Twitter became a “21st-century virtual faculty lounge” that helped professors connect with each other, Zach writes. Many found new intellectual bridges between campuses and disciplines.
- Tweeting also vaulted some professors to national prominence as subject-matter experts. Sharing research and reacting to news became two hallmarks of what became known as #AcademicTwitter.
- Scholars from historically marginalized backgrounds found the connections particularly useful. Twitter provided a pathway that circumvented traditional academic power structures.
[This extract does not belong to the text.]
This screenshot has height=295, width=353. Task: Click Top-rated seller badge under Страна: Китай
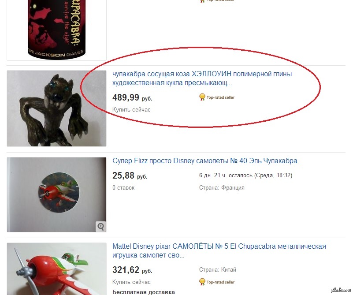(x=217, y=282)
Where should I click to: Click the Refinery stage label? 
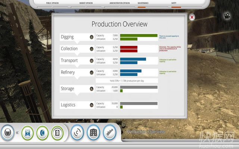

- Twitter enabled higher-ed leaders to get off campus and in front of the public. It showed professors as people. Even college presidents caught on, with Gordon Gee, now president of West Virginia University, once describing Twitter as a way to demystify the presidency.
The vibe has changed on the service now called X. Scholars who grew prominent on the platform are deserting it. Verification rules that lent credibility to experts have been shredded. Complaints say that it’s promoting more right-wing content — a turnaround under Musk after years of accusations that social-media sites censored conservative speech.
#AcademicTwitter was never an unalloyed good.
Perverse incentives were always lurking. A “blend of politics, scandal, and alleged hypocrisy” tended to help professors go viral, Zach notes. The dynamic favored “signal boosting and mutual griping.”
- Quotable: “There’s no way that the scale of my career, and the trajectory of it, would have happened without Twitter,” said Tressie McMillan Cottom, an associate professor at the University of North Carolina at Chapel Hill who has almost 240,000 followers. But she also said the service has been “brutal and horrible” to her.
No clear successor has risen. Twitter’s brand of academic discourse was important in part because it had reached critical mass. Reassembling such a collection of voices won’t be easy for platforms like Threads, Mastodon, and Bluesky that are vying to replace it.
It’s also not clear whether some academics will be able to stay away. Some admit that they’re still at least somewhat active on Twitter, or now X, despite objecting to recent changes.
The big question: Twitter ended up reflecting some of the echo chambers it supposedly broke down on campus, fueling outrage machines and tribalism. Were those bugs of this service, or are they features of academic life destined to replicate themselves anywhere scholars gather?